The human enhancement movement—with Transhumanism as its best-known and most influential manifestation—promotes dramatic mental and physical augmentations to be realized by the radical and coordinated appropriation of biotechnology and computer science. Goals of Transhumanism include immortality, the merger of humans and machines, human-level artificial intelligence, and space colonization. The discourse of human enhancement is marked by the imminent emergence of a posthuman species and the culmination of human history in a technological upheaval referred to as the Singularity.

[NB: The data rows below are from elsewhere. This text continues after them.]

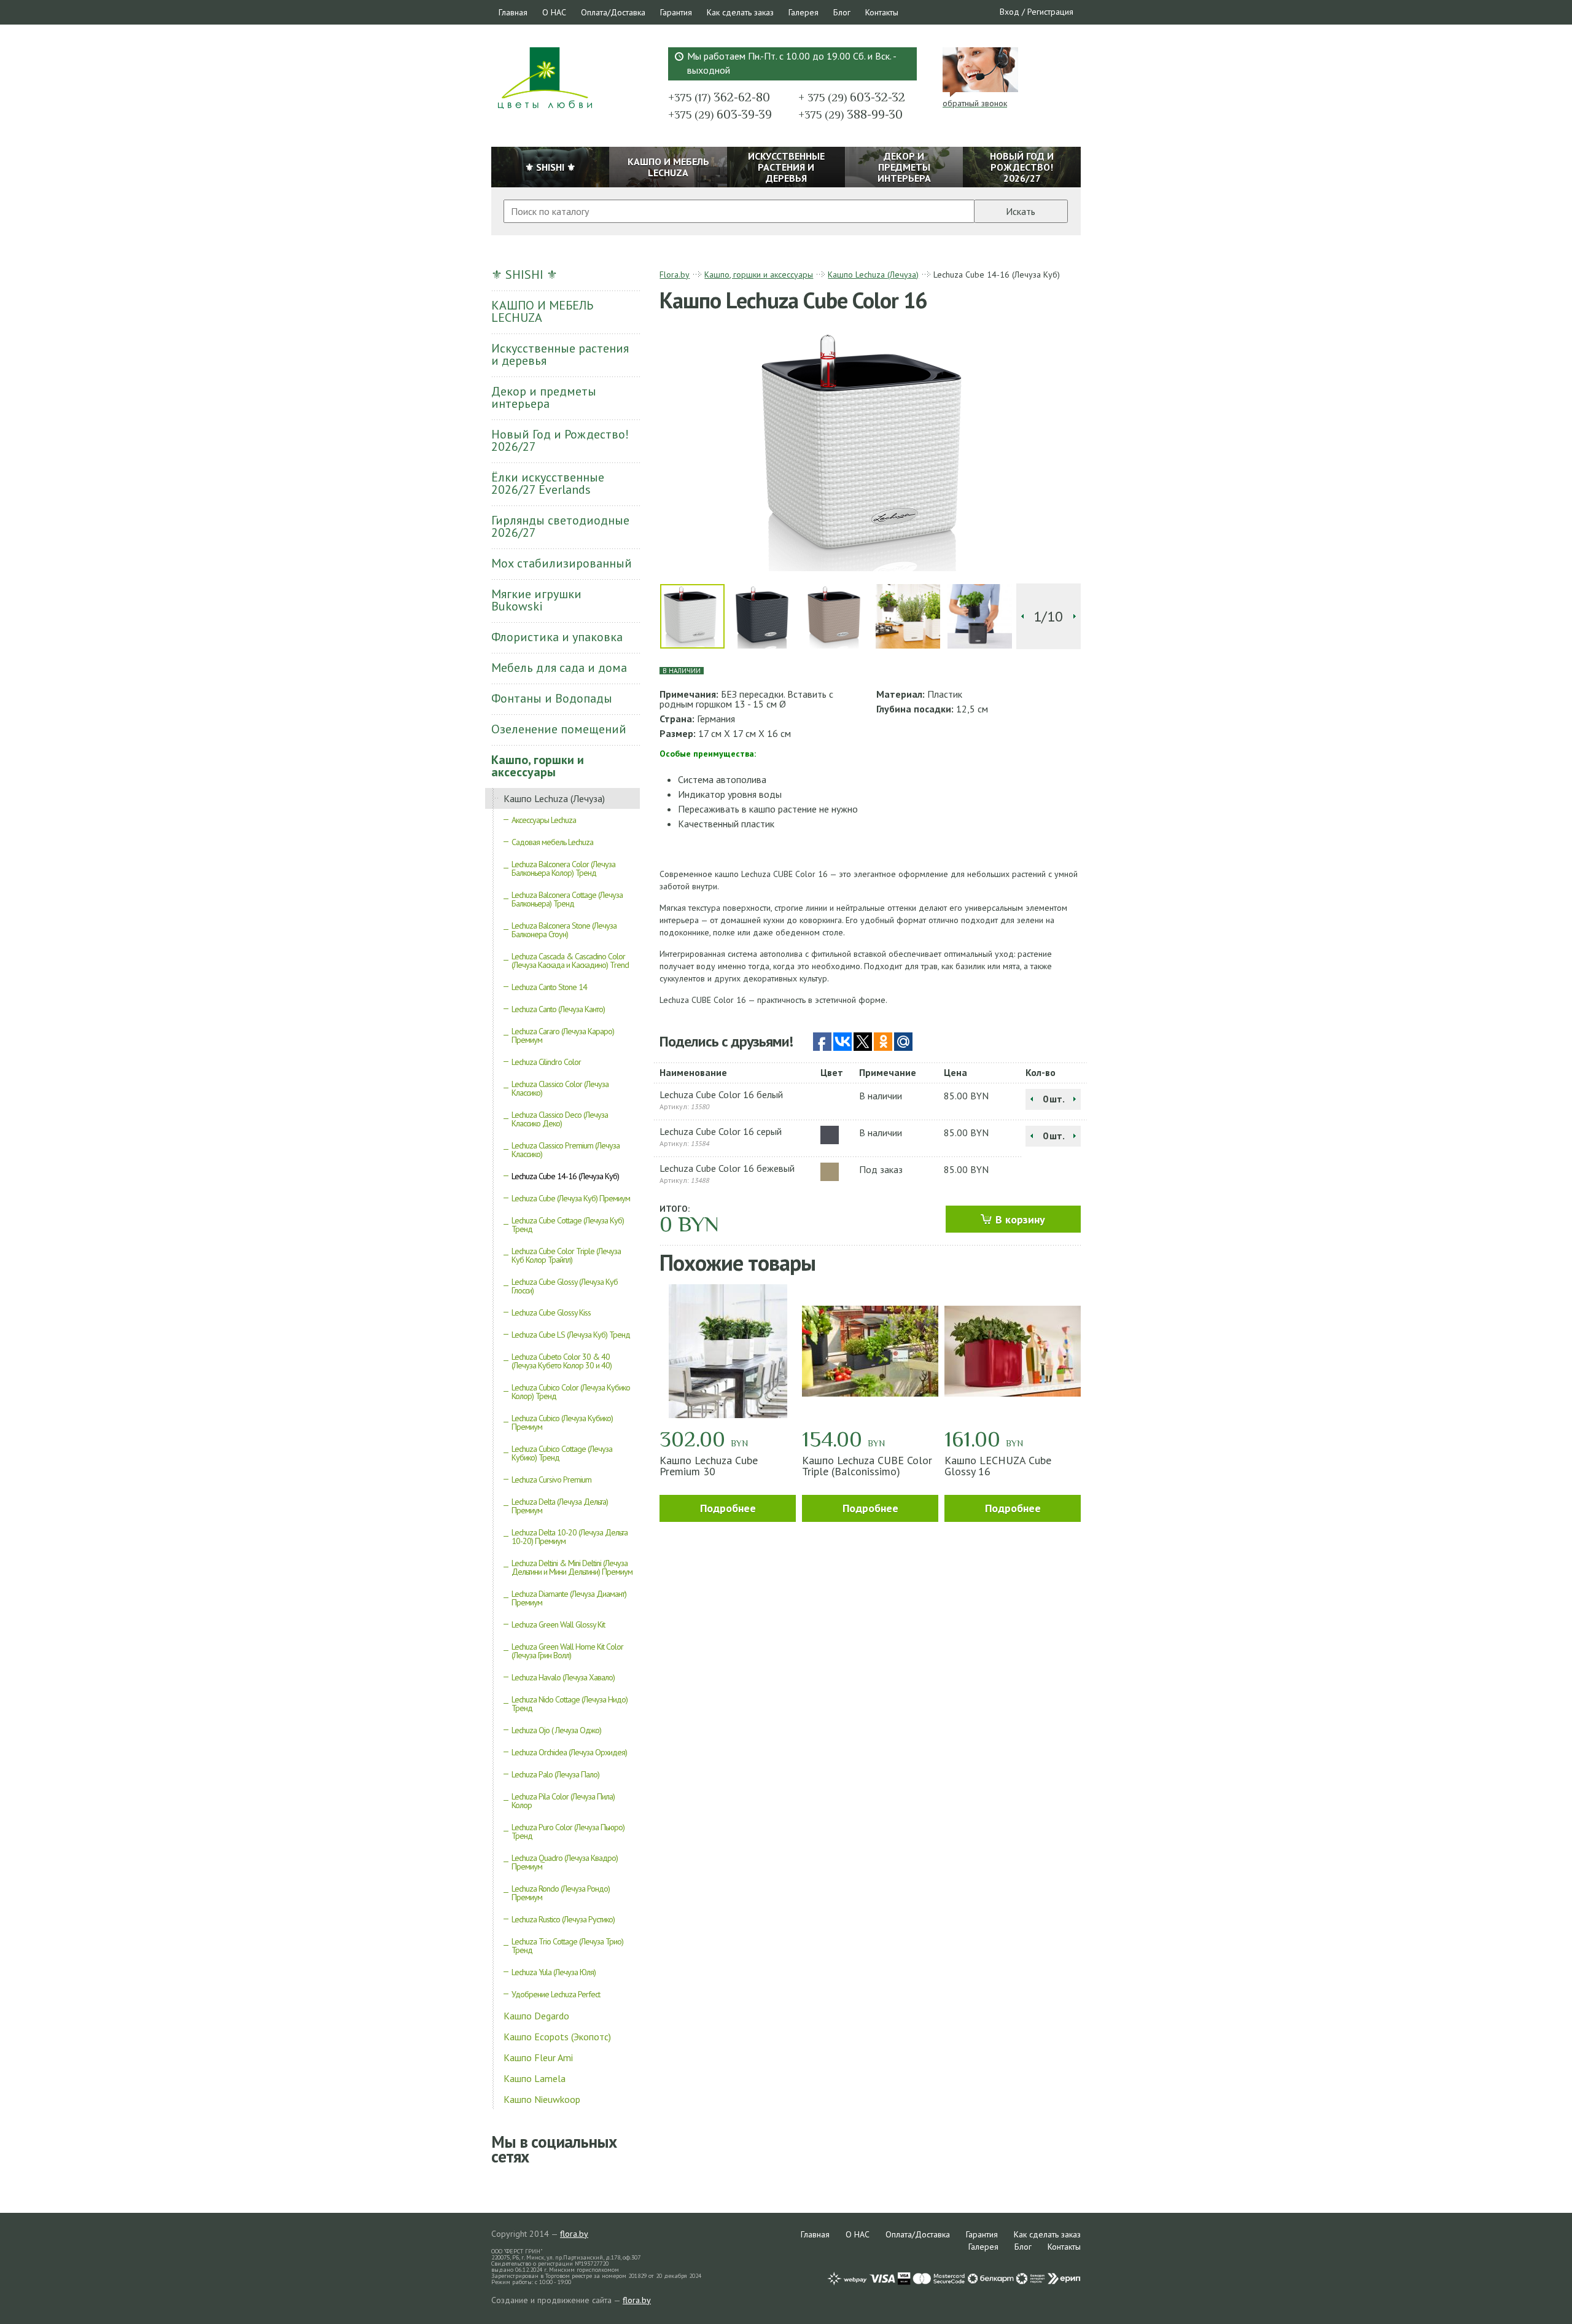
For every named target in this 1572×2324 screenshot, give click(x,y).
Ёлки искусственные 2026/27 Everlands (547, 483)
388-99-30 (850, 114)
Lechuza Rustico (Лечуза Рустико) (563, 1919)
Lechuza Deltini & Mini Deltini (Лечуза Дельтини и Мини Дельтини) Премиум (572, 1567)
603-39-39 (720, 114)
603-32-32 (851, 97)
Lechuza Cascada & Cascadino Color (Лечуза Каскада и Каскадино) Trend (570, 960)
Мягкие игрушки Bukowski (536, 600)
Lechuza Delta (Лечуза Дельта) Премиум (560, 1506)
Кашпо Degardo (536, 2016)
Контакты (881, 12)
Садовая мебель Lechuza (552, 842)
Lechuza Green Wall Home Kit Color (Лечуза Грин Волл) (567, 1651)
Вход (1009, 11)
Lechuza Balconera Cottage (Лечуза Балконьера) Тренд (567, 899)
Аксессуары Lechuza (544, 819)
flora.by (574, 2233)
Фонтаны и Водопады (551, 698)
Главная (513, 12)
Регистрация (1050, 11)
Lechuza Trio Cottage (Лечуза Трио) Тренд (567, 1946)
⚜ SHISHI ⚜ (524, 275)
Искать (1020, 211)
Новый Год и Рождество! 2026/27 (560, 440)
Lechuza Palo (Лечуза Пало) (555, 1774)
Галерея (803, 12)
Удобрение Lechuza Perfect (556, 1994)
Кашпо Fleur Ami (538, 2057)
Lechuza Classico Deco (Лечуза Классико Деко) (560, 1119)
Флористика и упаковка (557, 637)
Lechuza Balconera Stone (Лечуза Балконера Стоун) (564, 930)
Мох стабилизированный (561, 563)
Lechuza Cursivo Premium (551, 1479)
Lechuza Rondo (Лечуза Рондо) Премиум (561, 1893)
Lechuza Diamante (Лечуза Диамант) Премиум (569, 1598)
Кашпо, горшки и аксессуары (537, 766)
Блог (841, 12)
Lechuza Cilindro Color (546, 1061)
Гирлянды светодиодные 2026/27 (560, 526)
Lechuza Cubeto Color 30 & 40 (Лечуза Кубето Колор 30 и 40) (562, 1361)
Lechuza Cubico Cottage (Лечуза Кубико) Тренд (562, 1453)
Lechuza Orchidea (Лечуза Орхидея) (569, 1752)
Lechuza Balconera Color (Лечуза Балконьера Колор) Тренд (563, 868)
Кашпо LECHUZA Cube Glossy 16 (997, 1465)
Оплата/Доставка (613, 12)
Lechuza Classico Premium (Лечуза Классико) (566, 1150)
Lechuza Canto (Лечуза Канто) (558, 1009)
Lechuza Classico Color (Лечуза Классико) (560, 1088)
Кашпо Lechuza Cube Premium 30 (709, 1465)
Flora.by (675, 274)
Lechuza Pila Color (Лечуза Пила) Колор (563, 1801)
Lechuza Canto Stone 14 (549, 986)
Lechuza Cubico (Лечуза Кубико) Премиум (562, 1422)
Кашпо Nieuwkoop (542, 2099)
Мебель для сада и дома (559, 668)
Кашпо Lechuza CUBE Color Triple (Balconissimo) (867, 1465)
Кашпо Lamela (535, 2078)
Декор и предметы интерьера (543, 397)
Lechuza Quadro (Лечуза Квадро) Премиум (565, 1862)
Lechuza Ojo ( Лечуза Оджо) (556, 1730)
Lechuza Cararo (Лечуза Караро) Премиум (563, 1035)
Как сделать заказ (740, 12)
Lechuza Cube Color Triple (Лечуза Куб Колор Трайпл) (566, 1255)
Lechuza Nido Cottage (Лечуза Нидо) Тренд (570, 1704)
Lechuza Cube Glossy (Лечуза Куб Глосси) (565, 1286)
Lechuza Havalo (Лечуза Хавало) (563, 1677)
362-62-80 (719, 97)
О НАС (554, 12)
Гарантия (676, 12)
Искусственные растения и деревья (560, 354)
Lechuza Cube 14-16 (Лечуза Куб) (565, 1176)
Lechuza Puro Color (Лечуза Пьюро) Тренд (568, 1831)
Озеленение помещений (558, 729)
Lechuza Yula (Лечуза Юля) (554, 1972)
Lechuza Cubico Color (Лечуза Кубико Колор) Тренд (571, 1392)
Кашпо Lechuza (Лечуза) (554, 798)
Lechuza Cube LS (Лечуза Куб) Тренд (571, 1334)
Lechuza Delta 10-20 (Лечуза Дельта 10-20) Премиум (570, 1536)
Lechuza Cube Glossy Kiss (551, 1312)
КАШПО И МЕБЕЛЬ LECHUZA (542, 311)
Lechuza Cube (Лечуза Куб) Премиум (571, 1198)
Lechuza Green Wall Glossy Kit (558, 1624)
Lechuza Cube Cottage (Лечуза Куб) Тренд (568, 1224)
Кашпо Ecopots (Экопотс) (557, 2036)
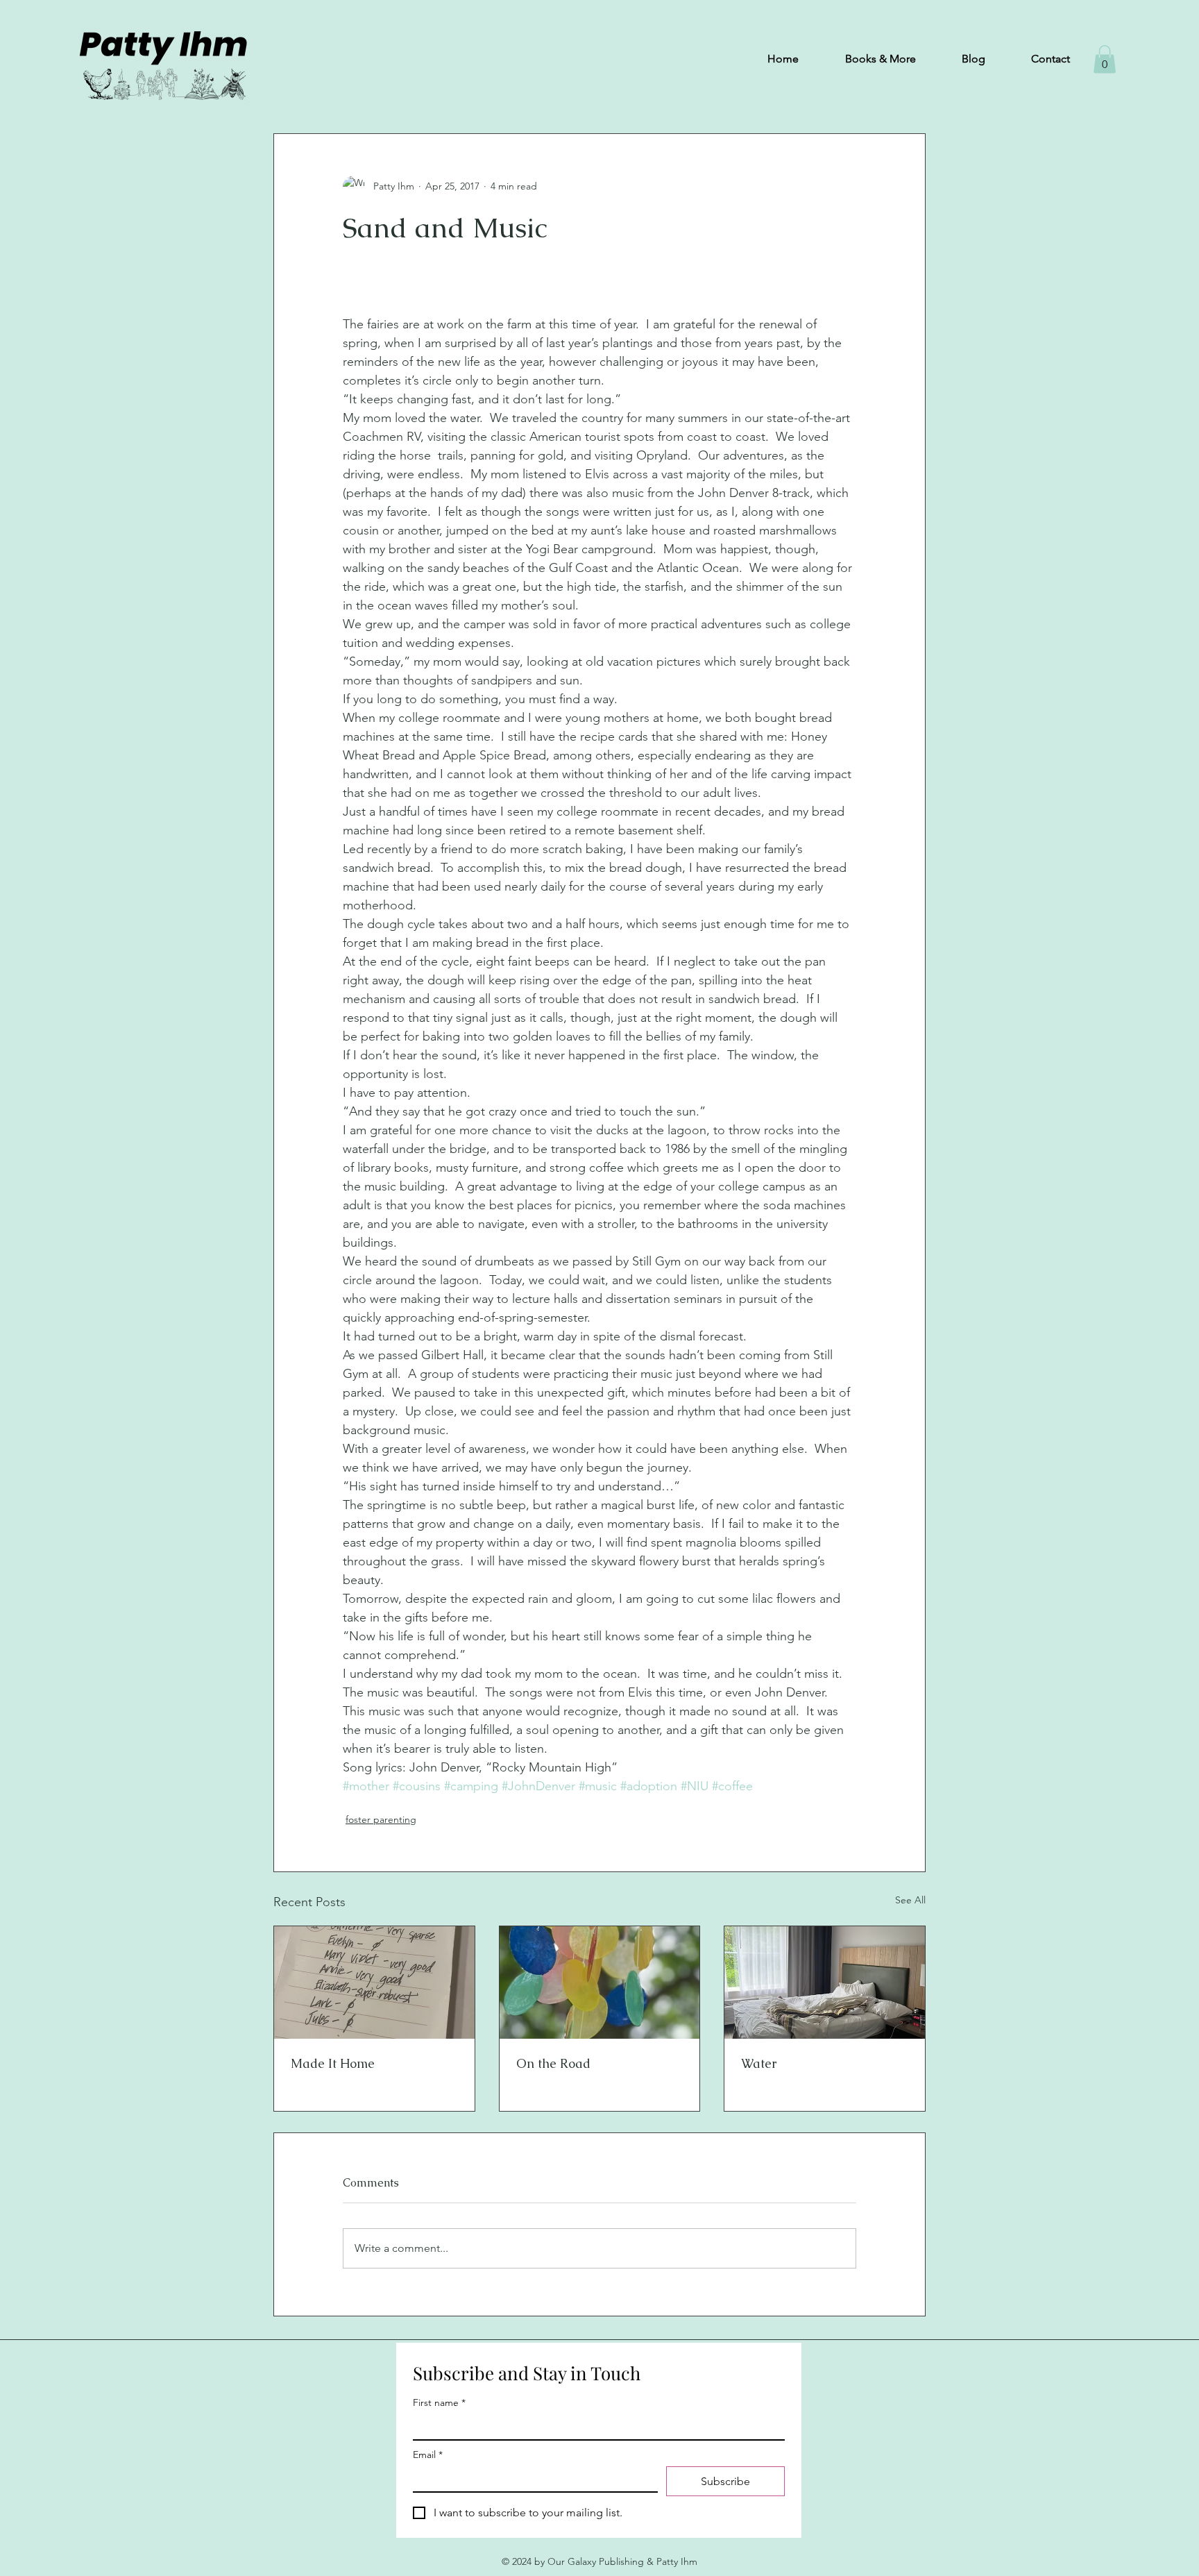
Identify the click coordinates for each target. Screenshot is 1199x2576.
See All (910, 1900)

Visions of Technological Transcendence approaches the rhetoric of human enhancement as a system of mythic narratives, each developing around a key tenet of enhancement thought. These strategic stories are treated as myths, providing “imaginative patterns” for predicting technology’s trajectory, envisioning thetechnological redemption of the human race, aligning the mundane world with a transcendent, technological future, and attributing a sacred quality to scientific progress. Despite their scientific cast, these narratives rest on and promote a futuristic ideology originating in a range of non-scientific sources. Chapters explore the narratives of progress, technologically directed evolution, the person as information, the posthuman as supplanting Homo sapiens, technological immortality, limitless artificial intelligence, and space colonization as human destiny. Together, these narratives constitute a contemporary mythology envisioning a comprehensive and rhetorically powerful account of a technologically transformed posthuman future.
About the Author James A. Herrick (PhD University of Wisconsin, MA University of California-Davis, isthe Guy Vander Jagt Professor of Communication at Hope College in Holland, Michigan. He is the author of The Making of the New Spirituality, Scientific Mythologies, The Radical Rhetoric of the English Deists, Argumentation and The History and Theory of Rhetoric, and co-editor of After the Genome: A Language for our Biotechnological Future. Herrick writes and speaks about the history of rhetoric, new religious movements, and popular narratives about science and technology.